Extract to read:
= Customer data platform =

Software creating a unified customer database accessible to other systems

A Customer Data Platform (CDP) is a software system that aggregates and organizes customer data from various touchpoints to build a unified customer profile.

This unified data is then made available to other systems for marketing, customer service, and customer experience initiatives. Industry analysts, such as Gartner, define the evolution of the category as moving from basic data collection to including advanced analytics and, in some cases, artificial intelligence capabilities.

== Features ==

Common features of customer data platforms include:

- Data ingestion from diverse sources.
- Customer profile unification to create a single view of each individual.
- Data governance, including management of data availability, usability, and security.
- Data activation enables organizations to transfer data into downstream tools.
- Cross-channel data connectivity allows data to be linked across devices and channels.
- Artificial intelligence (AI) capabilities, such as identity resolution, campaign optimization, decisioning, and automation.

== Types of Customer Data Platforms ==

CDPs can generally be categorized into several types:

- Traditional CDPs are all-in-one solutions designed to unify customer data from multiple sources within a single platform.
- Composable CDPs use an architectural approach in which customer profiles are built and maintained within an organization's existing enterprise data warehouse.
- Infrastructure CDPs function similarly to data management platforms, supporting upstream data operations such as event collection and identity resolution.
- Hybrid CDPs combine elements of both traditional and composable architectures.

Dataset extract:

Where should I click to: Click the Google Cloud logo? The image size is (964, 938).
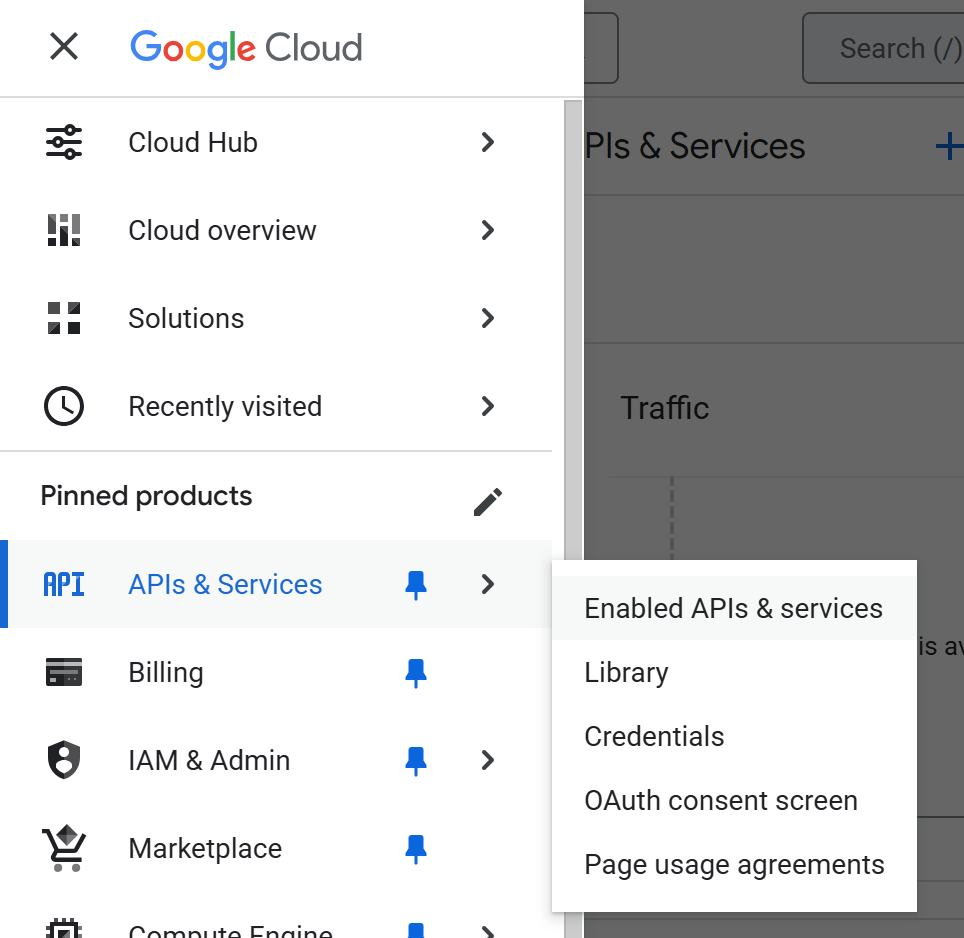246,47
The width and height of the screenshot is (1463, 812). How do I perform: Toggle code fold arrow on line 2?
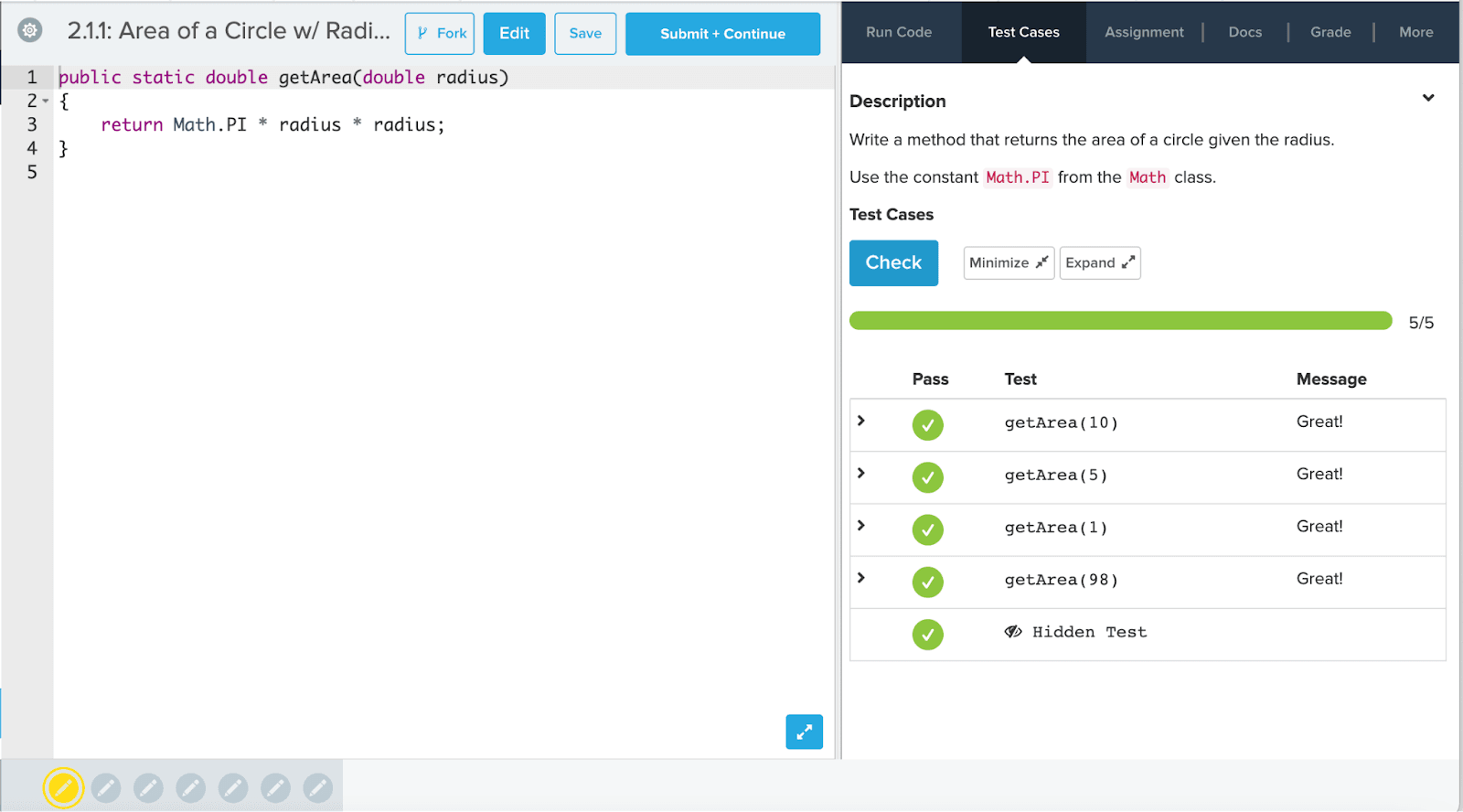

What you need to do:
- A) In the customer data platform article, where do composable CDPs build and maintain customer profiles?
- B) According to the customer data platform article, why does a CDP aggregate customer data from various touchpoints, and what is the unified data then used for?
- C) Go on with the customer data platform article from where it stops.

Expected answers:
- A) Within an organization's existing enterprise data warehouse.

- B) A CDP aggregates and organizes customer data from various touchpoints in order to build a unified customer profile. That unified data is then made available to other systems for marketing, customer service, and customer experience initiatives.

- C)
- Marketing clouds are collections of cloud-based marketing tools, such as Salesforce Data 360 and Adobe Marketing Cloud.

=== Data collection ===

CDPs are designed to collect data from a wide range of sources, both online and offline, and in various formats, and convert that information into a standardized form.

Typical categories of data that a CDP can process include:

- Identity data: name, phone number, email address, social media profiles, and demographic information.
- Descriptive data: occupation, lifestyle, family status, hobbies, and interests.
- Behavioral data: browsing activity, website and app interactions, purchase history, shopping cart abandonment, banner clicks, and service sign-ups.
- Engagement data: email opens and clicks, social media interactions (likes and shares), call-to-action responses, and downloads.
- Transactional data: purchase records, order history, average order value, loyalty program participation, subscriptions, and refunds.
- Qualitative data: customer opinions, motivations, survey feedback, support interactions, reviews, and attitudes toward the brand.

== Identity resolution ==

Identity resolution is a core capability of a CDP. It creates a single, persistent customer profile by identifying and linking data associated with the same individual across various identifiers, such as email addresses, device IDs, and cookies.

Identity resolution typically relies on two main methods:

- Deterministic matching, which uses explicitly defined identifiers or attributes (for example, matching an email address or customer ID across systems).
- Probabilistic matching, which applies statistical inference and likelihood-based algorithms to connect data points using behavioral patterns, demographic information, and contextual signals.

Some CDPs use hybrid approaches, combining deterministic and probabilistic methods.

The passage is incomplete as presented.